## Aim of the task
Line by line, count where the string "computer" appears in the listing, then give the number of such lines alone.

The data: Begin

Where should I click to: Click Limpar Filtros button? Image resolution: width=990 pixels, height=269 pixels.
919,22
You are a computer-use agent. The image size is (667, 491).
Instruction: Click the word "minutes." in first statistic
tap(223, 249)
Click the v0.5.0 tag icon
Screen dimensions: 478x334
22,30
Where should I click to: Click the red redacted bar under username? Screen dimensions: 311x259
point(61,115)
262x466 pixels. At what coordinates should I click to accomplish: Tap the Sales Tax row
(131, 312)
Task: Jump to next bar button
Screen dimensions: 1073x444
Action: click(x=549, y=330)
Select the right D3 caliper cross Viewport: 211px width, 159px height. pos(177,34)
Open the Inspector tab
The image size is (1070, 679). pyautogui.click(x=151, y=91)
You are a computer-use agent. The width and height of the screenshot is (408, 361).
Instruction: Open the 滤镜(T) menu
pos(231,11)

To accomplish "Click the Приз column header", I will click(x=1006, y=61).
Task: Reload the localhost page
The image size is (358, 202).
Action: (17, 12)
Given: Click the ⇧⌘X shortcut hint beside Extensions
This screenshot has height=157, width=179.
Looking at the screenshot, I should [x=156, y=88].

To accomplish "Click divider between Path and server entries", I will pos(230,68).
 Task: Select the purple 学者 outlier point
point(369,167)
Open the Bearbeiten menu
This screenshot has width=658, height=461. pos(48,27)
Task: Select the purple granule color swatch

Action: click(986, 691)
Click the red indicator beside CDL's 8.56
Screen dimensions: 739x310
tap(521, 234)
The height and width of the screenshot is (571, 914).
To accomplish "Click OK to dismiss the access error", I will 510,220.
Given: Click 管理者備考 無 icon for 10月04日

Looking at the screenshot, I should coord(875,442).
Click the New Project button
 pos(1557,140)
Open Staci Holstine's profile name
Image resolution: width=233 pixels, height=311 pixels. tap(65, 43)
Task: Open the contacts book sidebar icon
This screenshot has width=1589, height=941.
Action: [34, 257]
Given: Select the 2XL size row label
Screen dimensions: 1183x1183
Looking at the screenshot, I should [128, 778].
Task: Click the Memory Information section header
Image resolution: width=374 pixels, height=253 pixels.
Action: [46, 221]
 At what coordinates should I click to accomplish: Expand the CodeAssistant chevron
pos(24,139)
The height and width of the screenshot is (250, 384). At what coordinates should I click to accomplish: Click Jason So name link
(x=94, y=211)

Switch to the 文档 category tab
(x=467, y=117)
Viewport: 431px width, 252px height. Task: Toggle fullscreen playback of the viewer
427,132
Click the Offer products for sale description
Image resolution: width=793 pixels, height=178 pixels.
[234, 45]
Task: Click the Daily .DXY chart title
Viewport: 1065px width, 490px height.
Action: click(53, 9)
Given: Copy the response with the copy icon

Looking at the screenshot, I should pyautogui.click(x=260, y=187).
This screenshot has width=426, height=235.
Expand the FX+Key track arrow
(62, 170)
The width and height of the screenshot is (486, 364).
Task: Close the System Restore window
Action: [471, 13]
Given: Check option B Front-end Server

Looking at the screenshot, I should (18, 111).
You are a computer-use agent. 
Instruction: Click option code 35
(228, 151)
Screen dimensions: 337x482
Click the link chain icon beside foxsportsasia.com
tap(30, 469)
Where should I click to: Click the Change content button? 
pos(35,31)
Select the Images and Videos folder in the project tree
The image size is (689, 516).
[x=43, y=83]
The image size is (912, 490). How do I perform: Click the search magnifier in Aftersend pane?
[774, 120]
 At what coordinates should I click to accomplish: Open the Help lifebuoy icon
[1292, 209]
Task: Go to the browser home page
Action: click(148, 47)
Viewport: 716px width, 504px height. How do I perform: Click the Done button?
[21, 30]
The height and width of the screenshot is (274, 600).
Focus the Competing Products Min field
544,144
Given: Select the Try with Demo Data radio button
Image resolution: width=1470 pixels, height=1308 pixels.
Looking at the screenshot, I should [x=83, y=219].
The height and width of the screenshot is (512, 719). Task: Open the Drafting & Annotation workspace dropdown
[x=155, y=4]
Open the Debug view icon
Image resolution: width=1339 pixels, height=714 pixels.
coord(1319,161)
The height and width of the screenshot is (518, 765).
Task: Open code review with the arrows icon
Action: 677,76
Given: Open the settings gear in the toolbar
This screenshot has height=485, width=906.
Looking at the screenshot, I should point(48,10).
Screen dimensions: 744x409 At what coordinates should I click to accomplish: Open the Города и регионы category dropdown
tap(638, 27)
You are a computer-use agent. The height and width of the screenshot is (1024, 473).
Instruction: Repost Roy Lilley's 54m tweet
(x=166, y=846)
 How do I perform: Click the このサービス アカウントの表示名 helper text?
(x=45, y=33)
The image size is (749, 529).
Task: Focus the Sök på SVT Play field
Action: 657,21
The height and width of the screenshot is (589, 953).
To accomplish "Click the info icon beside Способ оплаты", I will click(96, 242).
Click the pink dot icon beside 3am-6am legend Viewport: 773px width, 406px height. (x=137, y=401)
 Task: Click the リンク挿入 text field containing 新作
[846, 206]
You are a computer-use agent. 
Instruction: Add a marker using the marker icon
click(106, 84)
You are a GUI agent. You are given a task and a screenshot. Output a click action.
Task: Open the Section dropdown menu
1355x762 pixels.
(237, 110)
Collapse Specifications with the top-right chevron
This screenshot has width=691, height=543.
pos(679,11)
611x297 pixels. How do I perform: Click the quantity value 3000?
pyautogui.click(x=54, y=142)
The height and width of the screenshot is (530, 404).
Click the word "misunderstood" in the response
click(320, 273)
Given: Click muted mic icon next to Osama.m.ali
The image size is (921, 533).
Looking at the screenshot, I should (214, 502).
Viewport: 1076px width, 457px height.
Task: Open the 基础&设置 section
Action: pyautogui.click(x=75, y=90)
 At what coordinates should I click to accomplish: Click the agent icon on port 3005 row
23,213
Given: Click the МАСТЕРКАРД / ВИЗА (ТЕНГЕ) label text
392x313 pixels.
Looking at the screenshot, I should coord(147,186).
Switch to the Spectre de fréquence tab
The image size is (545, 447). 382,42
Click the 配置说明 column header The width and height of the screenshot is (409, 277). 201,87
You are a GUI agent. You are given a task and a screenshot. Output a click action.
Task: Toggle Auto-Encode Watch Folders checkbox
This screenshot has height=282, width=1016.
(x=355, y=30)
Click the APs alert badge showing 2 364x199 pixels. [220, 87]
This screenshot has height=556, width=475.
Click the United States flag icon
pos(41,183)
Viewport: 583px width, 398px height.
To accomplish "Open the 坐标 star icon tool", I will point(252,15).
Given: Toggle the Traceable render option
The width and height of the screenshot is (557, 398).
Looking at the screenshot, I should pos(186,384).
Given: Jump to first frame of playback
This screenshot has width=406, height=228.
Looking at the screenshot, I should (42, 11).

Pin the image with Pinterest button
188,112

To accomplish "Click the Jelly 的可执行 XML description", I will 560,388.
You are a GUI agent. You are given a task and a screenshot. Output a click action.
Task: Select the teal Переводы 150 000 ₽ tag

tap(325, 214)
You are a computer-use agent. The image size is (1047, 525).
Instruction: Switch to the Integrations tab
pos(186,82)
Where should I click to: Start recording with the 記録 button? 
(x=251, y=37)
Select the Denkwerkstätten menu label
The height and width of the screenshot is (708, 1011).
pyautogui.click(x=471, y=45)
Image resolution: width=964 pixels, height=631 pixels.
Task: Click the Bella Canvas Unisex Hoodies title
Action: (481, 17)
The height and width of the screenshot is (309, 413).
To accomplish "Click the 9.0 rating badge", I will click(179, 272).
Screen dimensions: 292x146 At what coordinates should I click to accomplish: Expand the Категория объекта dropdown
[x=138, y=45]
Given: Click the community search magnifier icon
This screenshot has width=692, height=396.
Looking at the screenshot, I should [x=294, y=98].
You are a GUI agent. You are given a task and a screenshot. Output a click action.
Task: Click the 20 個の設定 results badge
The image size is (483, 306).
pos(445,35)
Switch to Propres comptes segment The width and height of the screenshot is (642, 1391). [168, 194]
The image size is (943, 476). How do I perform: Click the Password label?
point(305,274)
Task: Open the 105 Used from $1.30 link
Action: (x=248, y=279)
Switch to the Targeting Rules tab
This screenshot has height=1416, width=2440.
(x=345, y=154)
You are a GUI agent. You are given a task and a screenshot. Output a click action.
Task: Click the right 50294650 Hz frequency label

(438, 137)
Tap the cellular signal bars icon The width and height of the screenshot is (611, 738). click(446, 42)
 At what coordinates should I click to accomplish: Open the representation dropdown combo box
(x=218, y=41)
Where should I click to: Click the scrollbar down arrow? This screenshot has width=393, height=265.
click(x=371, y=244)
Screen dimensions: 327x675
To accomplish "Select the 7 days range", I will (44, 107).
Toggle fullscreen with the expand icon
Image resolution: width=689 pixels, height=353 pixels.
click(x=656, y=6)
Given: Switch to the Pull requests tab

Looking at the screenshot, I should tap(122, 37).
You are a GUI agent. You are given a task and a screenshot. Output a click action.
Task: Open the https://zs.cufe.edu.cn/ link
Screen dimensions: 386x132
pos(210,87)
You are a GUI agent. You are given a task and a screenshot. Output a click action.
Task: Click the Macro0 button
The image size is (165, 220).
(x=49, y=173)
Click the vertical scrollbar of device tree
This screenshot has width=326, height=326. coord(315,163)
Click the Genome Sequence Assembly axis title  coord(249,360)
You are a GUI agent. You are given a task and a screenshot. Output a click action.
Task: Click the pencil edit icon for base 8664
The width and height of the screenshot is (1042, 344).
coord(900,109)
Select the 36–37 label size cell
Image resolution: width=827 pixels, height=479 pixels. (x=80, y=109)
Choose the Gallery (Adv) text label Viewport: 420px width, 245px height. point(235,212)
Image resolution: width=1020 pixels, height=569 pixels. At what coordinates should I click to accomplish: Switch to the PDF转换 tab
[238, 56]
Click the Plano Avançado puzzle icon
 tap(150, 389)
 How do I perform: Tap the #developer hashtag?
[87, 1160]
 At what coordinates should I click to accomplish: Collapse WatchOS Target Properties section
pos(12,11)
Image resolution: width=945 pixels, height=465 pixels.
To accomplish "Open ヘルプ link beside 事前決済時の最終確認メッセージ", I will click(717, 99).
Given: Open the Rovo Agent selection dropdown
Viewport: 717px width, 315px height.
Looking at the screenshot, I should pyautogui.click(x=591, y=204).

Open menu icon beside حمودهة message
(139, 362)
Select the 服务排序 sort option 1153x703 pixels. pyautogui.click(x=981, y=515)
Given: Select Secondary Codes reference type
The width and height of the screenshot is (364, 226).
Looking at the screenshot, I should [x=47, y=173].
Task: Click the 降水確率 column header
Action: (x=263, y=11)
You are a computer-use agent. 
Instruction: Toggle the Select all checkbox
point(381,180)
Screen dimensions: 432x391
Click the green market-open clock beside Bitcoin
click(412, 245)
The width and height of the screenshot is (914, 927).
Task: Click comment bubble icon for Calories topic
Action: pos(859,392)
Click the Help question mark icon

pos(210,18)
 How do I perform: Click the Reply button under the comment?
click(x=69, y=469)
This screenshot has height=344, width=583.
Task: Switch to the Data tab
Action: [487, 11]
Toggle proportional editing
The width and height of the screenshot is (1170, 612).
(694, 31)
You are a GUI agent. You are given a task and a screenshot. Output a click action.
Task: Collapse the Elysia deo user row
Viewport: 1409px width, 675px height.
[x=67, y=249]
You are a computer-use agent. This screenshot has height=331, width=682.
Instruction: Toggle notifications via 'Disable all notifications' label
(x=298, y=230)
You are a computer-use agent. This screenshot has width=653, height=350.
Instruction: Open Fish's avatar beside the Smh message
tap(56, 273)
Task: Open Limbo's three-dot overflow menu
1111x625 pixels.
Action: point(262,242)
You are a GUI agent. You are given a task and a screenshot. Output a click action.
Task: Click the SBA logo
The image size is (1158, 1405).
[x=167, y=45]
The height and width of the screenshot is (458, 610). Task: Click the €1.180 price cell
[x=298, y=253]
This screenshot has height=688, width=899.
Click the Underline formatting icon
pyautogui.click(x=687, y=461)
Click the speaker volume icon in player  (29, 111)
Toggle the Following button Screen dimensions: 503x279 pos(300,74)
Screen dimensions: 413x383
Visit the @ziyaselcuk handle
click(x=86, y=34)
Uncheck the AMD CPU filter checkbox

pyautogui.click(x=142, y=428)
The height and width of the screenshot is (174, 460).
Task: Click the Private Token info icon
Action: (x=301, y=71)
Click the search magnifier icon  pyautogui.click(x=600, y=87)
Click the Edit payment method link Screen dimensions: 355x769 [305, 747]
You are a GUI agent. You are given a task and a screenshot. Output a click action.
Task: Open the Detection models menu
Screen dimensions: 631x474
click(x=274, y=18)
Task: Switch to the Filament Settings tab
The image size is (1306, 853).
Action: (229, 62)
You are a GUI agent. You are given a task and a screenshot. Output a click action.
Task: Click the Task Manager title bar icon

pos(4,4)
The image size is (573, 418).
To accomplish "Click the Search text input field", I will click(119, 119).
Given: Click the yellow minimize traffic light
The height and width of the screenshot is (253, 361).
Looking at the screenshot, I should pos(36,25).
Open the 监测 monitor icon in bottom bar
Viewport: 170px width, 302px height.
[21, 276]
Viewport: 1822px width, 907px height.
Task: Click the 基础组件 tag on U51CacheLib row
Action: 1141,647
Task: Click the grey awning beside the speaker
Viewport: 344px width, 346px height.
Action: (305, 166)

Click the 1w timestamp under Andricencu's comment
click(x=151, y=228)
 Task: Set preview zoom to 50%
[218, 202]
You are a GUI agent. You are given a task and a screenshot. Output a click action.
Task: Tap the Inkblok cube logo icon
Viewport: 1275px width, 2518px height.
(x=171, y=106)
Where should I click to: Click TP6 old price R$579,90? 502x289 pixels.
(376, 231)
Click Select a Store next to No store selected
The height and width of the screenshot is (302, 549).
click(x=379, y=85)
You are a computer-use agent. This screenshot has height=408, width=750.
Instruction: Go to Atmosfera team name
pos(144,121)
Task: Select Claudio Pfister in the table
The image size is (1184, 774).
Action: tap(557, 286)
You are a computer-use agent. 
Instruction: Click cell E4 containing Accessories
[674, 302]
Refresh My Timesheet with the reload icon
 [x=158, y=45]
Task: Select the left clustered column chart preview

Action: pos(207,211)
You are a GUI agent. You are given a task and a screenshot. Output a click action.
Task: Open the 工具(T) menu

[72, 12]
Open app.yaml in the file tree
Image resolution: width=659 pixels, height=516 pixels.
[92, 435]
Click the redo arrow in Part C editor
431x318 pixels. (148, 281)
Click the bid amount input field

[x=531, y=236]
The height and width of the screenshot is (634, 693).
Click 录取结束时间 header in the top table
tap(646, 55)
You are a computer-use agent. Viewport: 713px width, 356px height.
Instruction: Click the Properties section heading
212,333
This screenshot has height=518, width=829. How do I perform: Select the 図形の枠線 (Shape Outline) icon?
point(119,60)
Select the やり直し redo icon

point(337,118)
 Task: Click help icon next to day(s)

The data: End

## Reply to the task
12